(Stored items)
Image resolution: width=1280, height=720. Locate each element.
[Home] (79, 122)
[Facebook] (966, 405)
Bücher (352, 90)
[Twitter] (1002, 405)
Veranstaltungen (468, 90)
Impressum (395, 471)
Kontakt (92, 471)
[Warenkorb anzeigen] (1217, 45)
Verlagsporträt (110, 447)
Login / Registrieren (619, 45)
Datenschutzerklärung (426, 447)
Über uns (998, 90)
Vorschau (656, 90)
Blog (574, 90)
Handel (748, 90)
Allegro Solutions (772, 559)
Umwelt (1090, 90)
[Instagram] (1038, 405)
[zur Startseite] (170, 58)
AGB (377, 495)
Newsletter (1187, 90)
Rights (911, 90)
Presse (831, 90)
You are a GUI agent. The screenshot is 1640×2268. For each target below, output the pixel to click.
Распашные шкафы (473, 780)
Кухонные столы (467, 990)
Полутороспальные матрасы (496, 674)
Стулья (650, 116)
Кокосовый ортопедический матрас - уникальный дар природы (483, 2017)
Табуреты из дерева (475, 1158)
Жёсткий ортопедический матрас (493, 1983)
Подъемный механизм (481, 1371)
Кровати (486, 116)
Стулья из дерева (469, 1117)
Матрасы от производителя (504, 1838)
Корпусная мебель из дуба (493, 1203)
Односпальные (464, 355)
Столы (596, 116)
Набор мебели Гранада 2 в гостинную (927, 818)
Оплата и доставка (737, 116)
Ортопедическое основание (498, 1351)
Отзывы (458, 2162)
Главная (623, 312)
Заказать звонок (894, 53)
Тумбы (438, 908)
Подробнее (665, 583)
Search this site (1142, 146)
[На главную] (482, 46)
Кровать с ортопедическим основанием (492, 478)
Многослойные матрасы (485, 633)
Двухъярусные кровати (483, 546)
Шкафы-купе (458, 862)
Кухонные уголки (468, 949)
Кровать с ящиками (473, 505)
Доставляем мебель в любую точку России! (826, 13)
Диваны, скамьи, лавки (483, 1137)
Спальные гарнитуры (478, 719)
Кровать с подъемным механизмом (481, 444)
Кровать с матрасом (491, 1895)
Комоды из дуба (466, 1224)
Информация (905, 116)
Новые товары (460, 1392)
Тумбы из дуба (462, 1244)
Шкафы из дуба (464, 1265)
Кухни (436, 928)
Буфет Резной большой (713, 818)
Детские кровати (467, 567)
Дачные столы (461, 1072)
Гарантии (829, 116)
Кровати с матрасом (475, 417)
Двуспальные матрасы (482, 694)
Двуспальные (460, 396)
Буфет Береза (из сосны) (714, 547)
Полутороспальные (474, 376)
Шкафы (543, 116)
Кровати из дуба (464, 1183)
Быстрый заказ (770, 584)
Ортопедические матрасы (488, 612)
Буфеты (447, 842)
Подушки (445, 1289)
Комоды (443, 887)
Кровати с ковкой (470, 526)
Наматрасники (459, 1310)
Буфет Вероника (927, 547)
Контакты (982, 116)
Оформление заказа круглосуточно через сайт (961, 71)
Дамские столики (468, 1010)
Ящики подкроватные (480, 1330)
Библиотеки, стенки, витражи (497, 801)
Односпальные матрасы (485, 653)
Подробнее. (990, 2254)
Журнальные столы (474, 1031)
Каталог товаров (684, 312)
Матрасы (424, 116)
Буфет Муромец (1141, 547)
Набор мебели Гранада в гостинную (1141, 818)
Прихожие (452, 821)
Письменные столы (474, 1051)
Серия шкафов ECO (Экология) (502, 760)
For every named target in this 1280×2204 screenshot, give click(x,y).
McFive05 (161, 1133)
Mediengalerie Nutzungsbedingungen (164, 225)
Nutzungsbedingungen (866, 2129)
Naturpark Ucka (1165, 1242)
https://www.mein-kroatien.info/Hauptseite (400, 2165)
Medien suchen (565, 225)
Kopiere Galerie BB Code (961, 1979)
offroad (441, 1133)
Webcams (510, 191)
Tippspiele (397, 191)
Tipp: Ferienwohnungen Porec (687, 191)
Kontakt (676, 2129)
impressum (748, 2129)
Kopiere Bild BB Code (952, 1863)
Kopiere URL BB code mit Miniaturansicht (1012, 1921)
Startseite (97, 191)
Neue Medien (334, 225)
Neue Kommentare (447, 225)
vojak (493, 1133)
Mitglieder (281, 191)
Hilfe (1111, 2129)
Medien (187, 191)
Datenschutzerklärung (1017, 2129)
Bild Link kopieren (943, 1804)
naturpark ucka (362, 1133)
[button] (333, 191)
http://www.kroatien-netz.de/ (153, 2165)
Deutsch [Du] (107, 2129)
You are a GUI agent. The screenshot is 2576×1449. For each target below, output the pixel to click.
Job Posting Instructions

• [Aim of the task]:
Each line above is to be restated exactly.

• [Output for this exercise]:
Image resolution: width=1280, height=720. Locate each element.
[Home] (79, 122)
[Facebook] (966, 405)
Bücher (352, 90)
[Twitter] (1002, 405)
Veranstaltungen (468, 90)
Impressum (395, 471)
Kontakt (92, 471)
[Warenkorb anzeigen] (1217, 45)
Verlagsporträt (110, 447)
Login / Registrieren (619, 45)
Datenschutzerklärung (426, 447)
Über uns (998, 90)
Vorschau (656, 90)
Blog (574, 90)
Handel (748, 90)
Allegro Solutions (772, 559)
Umwelt (1090, 90)
[Instagram] (1038, 405)
[zur Startseite] (170, 58)
AGB (377, 495)
Newsletter (1187, 90)
Rights (911, 90)
Presse (831, 90)
You are a GUI agent. The screenshot is 1640×2268. For each target below, output the pixel to click.
Распашные шкафы (473, 780)
Кухонные столы (467, 990)
Полутороспальные матрасы (496, 674)
Стулья (650, 116)
Кокосовый ортопедический матрас - уникальный дар природы (483, 2017)
Табуреты из дерева (475, 1158)
Жёсткий ортопедический матрас (493, 1983)
Подъемный механизм (481, 1371)
Кровати (486, 116)
Стулья из дерева (469, 1117)
Матрасы от производителя (504, 1838)
Корпусная мебель из дуба (493, 1203)
Односпальные (464, 355)
Столы (596, 116)
Набор мебели Гранада 2 в гостинную (927, 818)
Оплата и доставка (737, 116)
Ортопедическое основание (498, 1351)
Отзывы (458, 2162)
Главная (623, 312)
Заказать звонок (894, 53)
Тумбы (438, 908)
Подробнее (665, 583)
Search this site (1142, 146)
[На главную] (482, 46)
Кровать с ортопедическим основанием (492, 478)
Многослойные матрасы (485, 633)
Двухъярусные кровати (483, 546)
Шкафы-купе (458, 862)
Кухонные уголки (468, 949)
Кровать с ящиками (473, 505)
Доставляем мебель в любую точку России! (826, 13)
Диваны, скамьи, лавки (483, 1137)
Спальные гарнитуры (478, 719)
Кровать с подъемным механизмом (481, 444)
Кровать с матрасом (491, 1895)
Комоды из дуба (466, 1224)
Информация (905, 116)
Новые товары (460, 1392)
Тумбы из дуба (462, 1244)
Шкафы из дуба (464, 1265)
Кухни (436, 928)
Буфет Резной большой (713, 818)
Детские кровати (467, 567)
Дачные столы (461, 1072)
Гарантии (829, 116)
Кровати с матрасом (475, 417)
Двуспальные матрасы (482, 694)
Двуспальные (460, 396)
Буфет Береза (из сосны) (714, 547)
Полутороспальные (474, 376)
Шкафы (543, 116)
Кровати из дуба (464, 1183)
Быстрый заказ (770, 584)
Ортопедические матрасы (488, 612)
Буфеты (447, 842)
Подушки (445, 1289)
Комоды (443, 887)
Кровати с ковкой (470, 526)
Наматрасники (459, 1310)
Буфет Вероника (927, 547)
Контакты (982, 116)
Оформление заказа круглосуточно через сайт (961, 71)
Дамские столики (468, 1010)
Ящики подкроватные (480, 1330)
Библиотеки, стенки, витражи (497, 801)
Односпальные матрасы (485, 653)
Подробнее. (990, 2254)
Журнальные столы (474, 1031)
Каталог товаров (684, 312)
Матрасы (424, 116)
Буфет Муромец (1141, 547)
Набор мебели Гранада в гостинную (1141, 818)
Прихожие (452, 821)
Письменные столы (474, 1051)
Серия шкафов ECO (Экология) (502, 760)
For every named target in this 1280×2204 screenshot, give click(x,y).
McFive05 (161, 1133)
Mediengalerie Nutzungsbedingungen (164, 225)
Nutzungsbedingungen (866, 2129)
Naturpark Ucka (1165, 1242)
https://www.mein-kroatien.info/Hauptseite (400, 2165)
Medien suchen (565, 225)
Kopiere Galerie BB Code (961, 1979)
offroad (441, 1133)
Webcams (510, 191)
Tippspiele (397, 191)
Tipp: Ferienwohnungen Porec (687, 191)
Kontakt (676, 2129)
impressum (748, 2129)
Kopiere Bild BB Code (952, 1863)
Kopiere URL BB code mit Miniaturansicht (1012, 1921)
Startseite (97, 191)
Neue Medien (334, 225)
Neue Kommentare (447, 225)
vojak (493, 1133)
Mitglieder (281, 191)
Hilfe (1111, 2129)
Medien (187, 191)
Datenschutzerklärung (1017, 2129)
Bild Link kopieren (943, 1804)
naturpark ucka (362, 1133)
[button] (333, 191)
http://www.kroatien-netz.de/ (153, 2165)
Deutsch [Du] (107, 2129)
You are a GUI agent. The screenshot is 2576×1449. For each target below, output the pixel to click.
Job Posting Instructions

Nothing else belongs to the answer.